The sharp rise in the price of bitcoin and some other cryptocurrencies since the start of 2017 has created enormous interest in this market. Many people see it is a chance to make money, and they don’t want to miss out.
However, there are plenty of sceptics. The arguments include that bitcoin can’t be a real currency, that there is no rational place for it in an investment portfolio, and, at the extreme, that it’s simply a fraud.
Supporters, however, say that these arguments are missing the point. Speaking at the Old Mutual Tomorrow event in Cape Town on Friday, venture capitalist Vusi Thembekwayo said that when it comes to cryptocurrencies people shouldn’t get stuck in “second industrial complex” thinking.
“That thinking assimilates value to a specific world,” he argued. “A world that is industrialised, that functions on a balance sheet, and that values a thing based on an asset pegged to a currency value.”
The argument is that the world of cryptocurrencies is part of the fourth industrial revolution, where value must be viewed differently because this is a world where value is created differently.
But the question remains, if you are going to put money into bitcoin, how do know whether the price you’re paying is reasonable? And that is a question that even the experts really struggle to answer.
“Bitcoin is the world’s first digital currency, or first digital commodity,” argued Vinny Lingham, co-founder of Civic. “So, how is it any different from any country that issues its own currency? How do you value the rand? Why do you own rands versus dollars? Why would you buy Swiss francs?
Underlying economic activity
“Any currency is an index of the underlying economic activity in that country,” he said. “Bitcoin is an index currently of all the other cryptocurrency activities in the digital economy.”
Technically, it’s not a very good argument. Exchange rates are far more than just a measure of underlying economic activity. A simple example is that Botswana’s pula is significantly stronger than the South African rand, but its economy is 20 times smaller.
Exchange rates are influenced by many things, including inflation, interest rates, current account deficits, government debt and political stability. None of those things can be factored into a valuation of bitcoin.
Yet, it’s worth considering Lingham’s broader point, which is that there is a new kind of economy emerging and maybe bitcoin should be seen as a proxy for it.
“This is an alternative system,” said Thembekwayo. “And that alternative system will take off because it is able to create value at lower marginal cost.”
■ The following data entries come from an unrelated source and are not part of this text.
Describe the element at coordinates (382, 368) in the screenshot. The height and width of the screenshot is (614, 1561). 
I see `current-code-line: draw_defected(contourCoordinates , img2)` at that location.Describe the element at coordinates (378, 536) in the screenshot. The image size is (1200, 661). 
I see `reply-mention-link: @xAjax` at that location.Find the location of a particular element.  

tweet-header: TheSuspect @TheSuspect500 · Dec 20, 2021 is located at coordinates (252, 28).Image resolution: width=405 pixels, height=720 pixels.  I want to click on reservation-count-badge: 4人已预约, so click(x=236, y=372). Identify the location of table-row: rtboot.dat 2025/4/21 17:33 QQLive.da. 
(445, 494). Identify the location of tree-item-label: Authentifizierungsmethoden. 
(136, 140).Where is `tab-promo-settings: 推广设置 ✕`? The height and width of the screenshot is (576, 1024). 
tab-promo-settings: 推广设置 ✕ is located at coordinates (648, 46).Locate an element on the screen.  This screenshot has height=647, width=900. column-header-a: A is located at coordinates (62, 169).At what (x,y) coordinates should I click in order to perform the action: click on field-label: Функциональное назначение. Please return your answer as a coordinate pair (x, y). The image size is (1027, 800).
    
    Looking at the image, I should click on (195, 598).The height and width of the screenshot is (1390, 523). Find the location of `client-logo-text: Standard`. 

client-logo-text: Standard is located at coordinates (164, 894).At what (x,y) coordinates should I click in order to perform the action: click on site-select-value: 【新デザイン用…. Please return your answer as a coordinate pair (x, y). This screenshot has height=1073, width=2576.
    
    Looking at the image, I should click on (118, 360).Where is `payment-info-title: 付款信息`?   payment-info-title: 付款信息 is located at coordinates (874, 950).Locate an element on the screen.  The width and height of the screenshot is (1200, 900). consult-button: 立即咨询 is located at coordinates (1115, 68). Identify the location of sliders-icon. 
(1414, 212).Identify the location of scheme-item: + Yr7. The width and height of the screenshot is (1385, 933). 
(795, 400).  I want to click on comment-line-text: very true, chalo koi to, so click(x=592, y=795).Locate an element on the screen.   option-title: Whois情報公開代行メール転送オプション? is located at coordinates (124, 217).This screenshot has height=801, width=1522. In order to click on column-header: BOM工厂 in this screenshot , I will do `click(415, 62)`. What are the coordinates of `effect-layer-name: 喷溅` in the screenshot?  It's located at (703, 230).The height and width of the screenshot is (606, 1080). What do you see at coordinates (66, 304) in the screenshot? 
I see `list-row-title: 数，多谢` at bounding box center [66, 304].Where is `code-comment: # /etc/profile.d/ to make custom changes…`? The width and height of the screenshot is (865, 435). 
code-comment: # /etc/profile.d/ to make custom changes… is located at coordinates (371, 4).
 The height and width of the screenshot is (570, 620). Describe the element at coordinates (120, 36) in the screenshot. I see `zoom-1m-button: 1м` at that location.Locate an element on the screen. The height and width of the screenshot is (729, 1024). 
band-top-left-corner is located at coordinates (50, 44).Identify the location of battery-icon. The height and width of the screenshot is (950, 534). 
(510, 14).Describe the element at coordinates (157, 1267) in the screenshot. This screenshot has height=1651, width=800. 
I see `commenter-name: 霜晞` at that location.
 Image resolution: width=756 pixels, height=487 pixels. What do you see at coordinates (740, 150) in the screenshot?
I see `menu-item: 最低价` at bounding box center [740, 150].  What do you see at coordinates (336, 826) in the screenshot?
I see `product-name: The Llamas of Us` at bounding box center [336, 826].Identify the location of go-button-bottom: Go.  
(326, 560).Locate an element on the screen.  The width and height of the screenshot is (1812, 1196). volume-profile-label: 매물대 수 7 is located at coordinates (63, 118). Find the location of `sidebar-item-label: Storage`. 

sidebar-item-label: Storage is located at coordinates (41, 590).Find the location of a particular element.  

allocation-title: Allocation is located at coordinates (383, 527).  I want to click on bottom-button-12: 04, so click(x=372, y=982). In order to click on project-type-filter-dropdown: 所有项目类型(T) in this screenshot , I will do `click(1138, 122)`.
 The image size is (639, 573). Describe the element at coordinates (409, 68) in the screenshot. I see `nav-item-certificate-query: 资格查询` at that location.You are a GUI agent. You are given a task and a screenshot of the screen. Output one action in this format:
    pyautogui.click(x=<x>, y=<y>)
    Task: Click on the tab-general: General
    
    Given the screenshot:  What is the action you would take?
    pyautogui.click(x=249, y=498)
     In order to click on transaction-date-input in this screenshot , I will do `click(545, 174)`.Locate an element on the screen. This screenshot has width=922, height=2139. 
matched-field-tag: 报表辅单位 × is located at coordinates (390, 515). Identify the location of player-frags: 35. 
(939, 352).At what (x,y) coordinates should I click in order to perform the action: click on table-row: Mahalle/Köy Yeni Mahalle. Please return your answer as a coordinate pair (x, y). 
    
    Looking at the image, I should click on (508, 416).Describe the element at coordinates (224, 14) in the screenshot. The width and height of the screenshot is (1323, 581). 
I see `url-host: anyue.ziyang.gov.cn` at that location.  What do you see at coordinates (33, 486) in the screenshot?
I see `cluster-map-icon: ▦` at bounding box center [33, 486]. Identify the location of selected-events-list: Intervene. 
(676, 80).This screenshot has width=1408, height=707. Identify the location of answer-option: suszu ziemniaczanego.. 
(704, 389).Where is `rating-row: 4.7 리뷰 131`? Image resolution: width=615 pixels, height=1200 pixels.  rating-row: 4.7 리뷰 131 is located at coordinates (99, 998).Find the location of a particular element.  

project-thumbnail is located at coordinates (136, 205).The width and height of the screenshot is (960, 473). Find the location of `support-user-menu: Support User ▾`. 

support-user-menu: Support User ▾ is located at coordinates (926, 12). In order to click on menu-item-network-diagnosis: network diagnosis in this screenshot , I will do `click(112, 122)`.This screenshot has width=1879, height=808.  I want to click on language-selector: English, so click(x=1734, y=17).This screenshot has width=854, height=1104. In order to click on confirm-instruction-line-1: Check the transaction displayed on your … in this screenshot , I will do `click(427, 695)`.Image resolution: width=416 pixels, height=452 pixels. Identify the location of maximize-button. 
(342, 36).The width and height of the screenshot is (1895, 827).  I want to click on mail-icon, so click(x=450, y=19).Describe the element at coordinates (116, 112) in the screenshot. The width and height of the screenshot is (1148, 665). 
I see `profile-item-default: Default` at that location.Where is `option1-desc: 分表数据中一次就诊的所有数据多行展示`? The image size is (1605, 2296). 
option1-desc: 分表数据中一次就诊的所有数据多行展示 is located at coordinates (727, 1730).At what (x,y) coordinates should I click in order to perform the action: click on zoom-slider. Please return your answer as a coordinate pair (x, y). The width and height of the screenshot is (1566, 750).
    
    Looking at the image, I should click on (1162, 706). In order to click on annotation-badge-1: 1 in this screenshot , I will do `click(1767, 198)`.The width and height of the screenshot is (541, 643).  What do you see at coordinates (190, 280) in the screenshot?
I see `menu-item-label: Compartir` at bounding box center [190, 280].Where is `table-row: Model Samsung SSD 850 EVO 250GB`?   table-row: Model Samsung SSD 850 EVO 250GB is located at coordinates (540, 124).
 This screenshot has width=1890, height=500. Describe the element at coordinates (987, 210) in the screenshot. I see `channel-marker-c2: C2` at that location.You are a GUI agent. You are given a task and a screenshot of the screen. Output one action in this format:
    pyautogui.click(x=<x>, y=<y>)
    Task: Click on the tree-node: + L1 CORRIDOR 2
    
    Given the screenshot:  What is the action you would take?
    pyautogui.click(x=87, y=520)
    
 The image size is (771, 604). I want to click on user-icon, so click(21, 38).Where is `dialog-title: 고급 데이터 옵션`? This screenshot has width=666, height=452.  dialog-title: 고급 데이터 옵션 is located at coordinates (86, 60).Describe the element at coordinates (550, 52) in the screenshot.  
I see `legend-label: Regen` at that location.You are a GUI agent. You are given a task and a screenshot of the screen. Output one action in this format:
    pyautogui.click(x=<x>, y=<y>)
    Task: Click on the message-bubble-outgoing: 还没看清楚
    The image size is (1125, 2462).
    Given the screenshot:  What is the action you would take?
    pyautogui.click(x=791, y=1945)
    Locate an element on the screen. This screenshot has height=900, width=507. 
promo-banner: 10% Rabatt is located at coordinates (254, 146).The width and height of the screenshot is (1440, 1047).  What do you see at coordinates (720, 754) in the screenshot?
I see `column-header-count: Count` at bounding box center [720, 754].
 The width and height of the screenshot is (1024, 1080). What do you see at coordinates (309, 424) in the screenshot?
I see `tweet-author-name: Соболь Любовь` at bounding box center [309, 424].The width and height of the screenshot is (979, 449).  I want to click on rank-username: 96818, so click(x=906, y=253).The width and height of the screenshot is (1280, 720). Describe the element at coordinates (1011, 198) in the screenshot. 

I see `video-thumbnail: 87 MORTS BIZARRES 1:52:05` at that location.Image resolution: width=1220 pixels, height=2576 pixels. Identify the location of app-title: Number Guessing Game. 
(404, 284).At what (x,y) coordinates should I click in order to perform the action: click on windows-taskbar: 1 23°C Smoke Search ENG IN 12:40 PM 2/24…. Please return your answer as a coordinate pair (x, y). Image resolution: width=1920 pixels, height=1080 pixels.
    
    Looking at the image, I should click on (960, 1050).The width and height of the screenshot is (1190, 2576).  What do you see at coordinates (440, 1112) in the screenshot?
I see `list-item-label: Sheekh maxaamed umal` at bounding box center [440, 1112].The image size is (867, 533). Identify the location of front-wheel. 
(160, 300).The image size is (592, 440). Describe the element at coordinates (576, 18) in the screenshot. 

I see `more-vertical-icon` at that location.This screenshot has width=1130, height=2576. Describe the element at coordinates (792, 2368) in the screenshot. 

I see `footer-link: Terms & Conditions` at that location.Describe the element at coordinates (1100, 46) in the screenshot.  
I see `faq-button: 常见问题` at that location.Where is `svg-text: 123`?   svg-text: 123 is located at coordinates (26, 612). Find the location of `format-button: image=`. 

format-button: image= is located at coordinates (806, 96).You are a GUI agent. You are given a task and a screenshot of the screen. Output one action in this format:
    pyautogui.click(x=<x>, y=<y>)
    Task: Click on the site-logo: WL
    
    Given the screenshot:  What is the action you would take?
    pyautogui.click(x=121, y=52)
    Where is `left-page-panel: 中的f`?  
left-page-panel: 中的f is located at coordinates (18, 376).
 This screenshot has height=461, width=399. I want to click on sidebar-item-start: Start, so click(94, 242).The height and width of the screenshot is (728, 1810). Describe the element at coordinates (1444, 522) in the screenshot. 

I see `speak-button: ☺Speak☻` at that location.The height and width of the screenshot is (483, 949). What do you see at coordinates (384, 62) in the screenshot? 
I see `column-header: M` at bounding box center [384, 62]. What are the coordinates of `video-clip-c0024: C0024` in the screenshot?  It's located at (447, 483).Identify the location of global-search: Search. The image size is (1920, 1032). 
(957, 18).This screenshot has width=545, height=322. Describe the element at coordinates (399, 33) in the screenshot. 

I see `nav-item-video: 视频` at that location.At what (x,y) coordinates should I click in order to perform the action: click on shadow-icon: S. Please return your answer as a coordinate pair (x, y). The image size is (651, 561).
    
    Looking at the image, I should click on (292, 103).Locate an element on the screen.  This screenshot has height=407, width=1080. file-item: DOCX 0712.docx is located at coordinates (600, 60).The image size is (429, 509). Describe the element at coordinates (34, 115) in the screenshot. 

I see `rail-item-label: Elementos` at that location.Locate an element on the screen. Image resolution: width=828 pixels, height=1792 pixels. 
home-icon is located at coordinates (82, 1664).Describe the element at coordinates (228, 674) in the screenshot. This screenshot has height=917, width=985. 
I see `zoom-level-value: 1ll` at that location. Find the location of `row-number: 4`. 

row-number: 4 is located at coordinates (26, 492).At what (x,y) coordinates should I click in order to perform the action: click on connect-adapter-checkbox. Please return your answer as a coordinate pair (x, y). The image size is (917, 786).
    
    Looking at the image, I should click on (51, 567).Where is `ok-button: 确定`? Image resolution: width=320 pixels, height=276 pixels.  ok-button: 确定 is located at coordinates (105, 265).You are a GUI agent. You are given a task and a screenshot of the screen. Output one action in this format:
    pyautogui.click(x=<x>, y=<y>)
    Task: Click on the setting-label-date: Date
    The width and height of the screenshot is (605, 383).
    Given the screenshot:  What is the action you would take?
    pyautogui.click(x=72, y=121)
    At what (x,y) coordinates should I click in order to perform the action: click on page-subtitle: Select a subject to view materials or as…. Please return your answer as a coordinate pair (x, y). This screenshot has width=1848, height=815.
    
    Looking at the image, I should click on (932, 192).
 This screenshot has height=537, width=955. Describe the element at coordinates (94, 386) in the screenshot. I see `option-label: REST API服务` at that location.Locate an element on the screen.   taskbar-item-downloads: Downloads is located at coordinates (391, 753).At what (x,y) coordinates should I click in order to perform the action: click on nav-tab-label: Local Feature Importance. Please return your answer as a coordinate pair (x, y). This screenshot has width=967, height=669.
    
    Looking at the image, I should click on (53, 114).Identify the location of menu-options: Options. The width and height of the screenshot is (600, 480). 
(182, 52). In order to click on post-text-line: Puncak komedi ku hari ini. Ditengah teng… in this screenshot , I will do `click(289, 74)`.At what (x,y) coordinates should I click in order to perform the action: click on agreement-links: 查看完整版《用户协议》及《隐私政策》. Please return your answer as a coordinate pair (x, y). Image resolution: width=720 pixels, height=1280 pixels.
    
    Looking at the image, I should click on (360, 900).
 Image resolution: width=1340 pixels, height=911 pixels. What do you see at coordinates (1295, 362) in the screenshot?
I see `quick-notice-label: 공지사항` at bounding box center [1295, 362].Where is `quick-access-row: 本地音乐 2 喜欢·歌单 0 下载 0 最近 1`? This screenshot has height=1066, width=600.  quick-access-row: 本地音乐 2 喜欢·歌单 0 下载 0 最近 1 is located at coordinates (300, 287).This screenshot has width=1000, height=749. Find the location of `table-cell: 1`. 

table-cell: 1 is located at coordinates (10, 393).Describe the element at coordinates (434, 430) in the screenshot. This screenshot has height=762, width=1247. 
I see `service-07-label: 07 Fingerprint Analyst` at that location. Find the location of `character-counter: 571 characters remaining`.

There is little question that the possibilities of the blockchain are fundamentally exciting. There are already fascinating examples of developments in this space.
“You will start seeing companies listing their shares onto a blockchain and those shares being traded between wallets rather than on exchanges,” said Lingham. “That’s part of this very powerful move towards decentralisation.”
This would also mean that you could trade these shares anywhere in the world. Investors would no longer be restricted by where the company was listed.
Along the same lines is that some companies are already raising capital not through traditional initial public offerings on recognised exchanges, but rather through unregulated initial coin offerings (ICOs). This involves investors buying a share in a project or company using cryptocurrencies on a blockchain.
Crowd funding
“ICOs and other crowd funding allows for entrepreneurs to fund new projects without going through central custodians for that value,” Lingham said. “Yes, there will be scams, and there will be failures, but it’s very likely that more ventures in the future will be less driven to find centralised vehicles, and more to crowd-funding type solutions.”
That’s the kind of economy that bitcoin and blockchain technology are already enabling.
“It’s the future,” said Thembekwayo. “You just want to get in. It’s like going on a date — it’s a function of faith.”
Lingham did however suggest that cryptocurrencies should still be approached with prudence.
“The biggest risk right now in cryptocurrencies is people who don’t know what they are doing buying them,” he said. “I wouldn’t be investing directly in cryptocurrencies unless I was technically proficient.”
He recommended that people who want to get exposure but aren’t experts themselves, should rather look to use a vehicle like a cryptocurrency hedge fund.
“There are people in Silicon Valley with the technical skills and the expertise,” he said. “They may not get you the 200% return on a specific currency that goes through the roof, because they have a more conservative approach, but they will get you exposure to the sector and give you returns that are going to be outsized.”